In the same token, in analyzing the universal history of all civilizations, we can conclude that Islam can be regarded as being among the least violent in its expansion and conquests, even though some gaps can be noted between the Quranic precepts and the behaviors of some Moslems.



My second objection is focused on the old Christian opinion that considers Islam as a religion that imposes the faith not by reason, but by constraint and violence, the JIHAD.



The Pope mentioned that “the terrible” Emperor Manuel II certainly knew that in the Holy Quran, Chapter 2, the Heifer: 256, it is written: “let there be no compulsion in religion”. And the Pope immediately mentioned, without any objective argument, but by invoking unknown experts’ views, that that verse was extracted from a text dated when Mohamed started to preach whereby he did not get any power and was threatened. The Emperor “naturally knew also the provisions adopted later, found in the Quran, and related to the holy war”.



In a nutshell, according to the Pope, Mohamed did only preach tolerance at the beginning of his predication, when the battles of wills were not favorable for him. And while becoming stronger, he rather preached the violence and the constraint.

This opinion as well as the first one did not match with the reality.



All known experts of the Quran, Muslims or no-Muslims, knew that the above-mentioned verse stipulating that there is no compulsion in religion was revealed in the Medina era, meaning the second phase of the revelation.

──────────

* Work to complete *
Continue the text objecting to the Pope's remarks on Islam and the Quranic verse on compulsion in religion, starting right after its last sentence.

──────────

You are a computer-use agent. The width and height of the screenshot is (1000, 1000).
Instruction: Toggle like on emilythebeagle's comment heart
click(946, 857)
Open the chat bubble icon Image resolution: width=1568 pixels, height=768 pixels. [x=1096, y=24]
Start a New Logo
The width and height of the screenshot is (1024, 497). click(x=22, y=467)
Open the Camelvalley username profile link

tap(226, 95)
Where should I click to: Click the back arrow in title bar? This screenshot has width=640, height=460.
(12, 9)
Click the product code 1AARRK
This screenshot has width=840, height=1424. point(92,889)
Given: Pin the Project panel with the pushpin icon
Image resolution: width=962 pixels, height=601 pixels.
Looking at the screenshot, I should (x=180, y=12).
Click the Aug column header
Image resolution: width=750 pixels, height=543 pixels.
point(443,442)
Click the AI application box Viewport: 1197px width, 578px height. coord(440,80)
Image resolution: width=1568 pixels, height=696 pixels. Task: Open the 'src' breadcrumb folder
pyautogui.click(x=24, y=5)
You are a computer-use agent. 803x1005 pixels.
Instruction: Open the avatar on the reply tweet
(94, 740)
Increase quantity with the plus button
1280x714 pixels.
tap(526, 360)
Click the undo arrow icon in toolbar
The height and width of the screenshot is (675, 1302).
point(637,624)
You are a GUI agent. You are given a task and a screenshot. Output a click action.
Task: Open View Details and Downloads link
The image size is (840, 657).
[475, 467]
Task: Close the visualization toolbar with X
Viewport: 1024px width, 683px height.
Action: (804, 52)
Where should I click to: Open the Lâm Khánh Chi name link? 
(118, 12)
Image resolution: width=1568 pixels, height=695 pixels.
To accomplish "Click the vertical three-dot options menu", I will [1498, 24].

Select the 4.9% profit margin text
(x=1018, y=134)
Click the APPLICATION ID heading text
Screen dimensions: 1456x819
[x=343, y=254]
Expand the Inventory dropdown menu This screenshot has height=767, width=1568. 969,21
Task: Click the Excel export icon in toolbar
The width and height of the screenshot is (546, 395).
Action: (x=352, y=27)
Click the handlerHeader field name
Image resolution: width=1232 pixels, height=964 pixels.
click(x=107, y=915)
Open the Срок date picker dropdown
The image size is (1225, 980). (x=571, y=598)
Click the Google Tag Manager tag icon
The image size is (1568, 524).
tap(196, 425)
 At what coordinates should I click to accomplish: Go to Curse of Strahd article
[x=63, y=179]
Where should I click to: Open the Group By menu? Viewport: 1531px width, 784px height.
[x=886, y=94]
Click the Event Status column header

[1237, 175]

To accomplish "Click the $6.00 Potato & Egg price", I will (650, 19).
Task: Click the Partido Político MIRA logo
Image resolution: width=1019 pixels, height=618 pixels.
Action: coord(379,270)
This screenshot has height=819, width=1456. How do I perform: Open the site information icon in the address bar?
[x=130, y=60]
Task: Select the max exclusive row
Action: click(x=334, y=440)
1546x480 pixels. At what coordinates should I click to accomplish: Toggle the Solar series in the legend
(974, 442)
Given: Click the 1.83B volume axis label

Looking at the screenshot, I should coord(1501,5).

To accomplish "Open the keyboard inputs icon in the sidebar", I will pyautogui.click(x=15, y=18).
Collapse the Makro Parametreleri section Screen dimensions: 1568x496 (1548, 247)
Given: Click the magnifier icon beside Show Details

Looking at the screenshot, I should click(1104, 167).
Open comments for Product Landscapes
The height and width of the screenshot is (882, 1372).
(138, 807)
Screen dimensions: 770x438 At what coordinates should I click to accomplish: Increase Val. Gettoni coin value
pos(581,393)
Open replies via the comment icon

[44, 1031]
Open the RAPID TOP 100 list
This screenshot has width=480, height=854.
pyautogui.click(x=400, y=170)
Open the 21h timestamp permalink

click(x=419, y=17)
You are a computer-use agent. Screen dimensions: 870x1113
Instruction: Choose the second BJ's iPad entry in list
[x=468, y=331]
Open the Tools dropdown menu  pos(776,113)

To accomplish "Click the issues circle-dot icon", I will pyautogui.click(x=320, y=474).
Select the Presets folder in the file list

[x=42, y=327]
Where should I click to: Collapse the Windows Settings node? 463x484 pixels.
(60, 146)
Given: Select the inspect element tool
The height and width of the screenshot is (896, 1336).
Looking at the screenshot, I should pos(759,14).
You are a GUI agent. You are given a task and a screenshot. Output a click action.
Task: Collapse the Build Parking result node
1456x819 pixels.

──────────

* Response to this task *
I am not going to quote the references from Islamic exegesis, which could be regarded as biased or false, but rather the Western Orientalism.



Regis Blachere has written that: “The verses revealed during the ten years Medina apostolate can be found in the twenty-four Chapters of different lengths and disseminated in the Vulgate. The longest Chapters are founded at the beginning of the Vulgate (Chapters 2 to 5) while others such as Chapters LXI or XCVIII are located in the middle or at the end”. (2)



The late Professor Barque of the College of France, the last who translated the Quran into French, noted in the introduction of Chapter 2, where the concerned verse was extracted, the following words that speak for themselves:



“The longest Chapter of the Quran is unanimously recognized by the tradition as being the first revelation in Medina. However, its reference to the fasting month of Ramadan, and the impeachment of the pilgrimage by Mecca inhabitants, would seem that the revelation was given later”. (3)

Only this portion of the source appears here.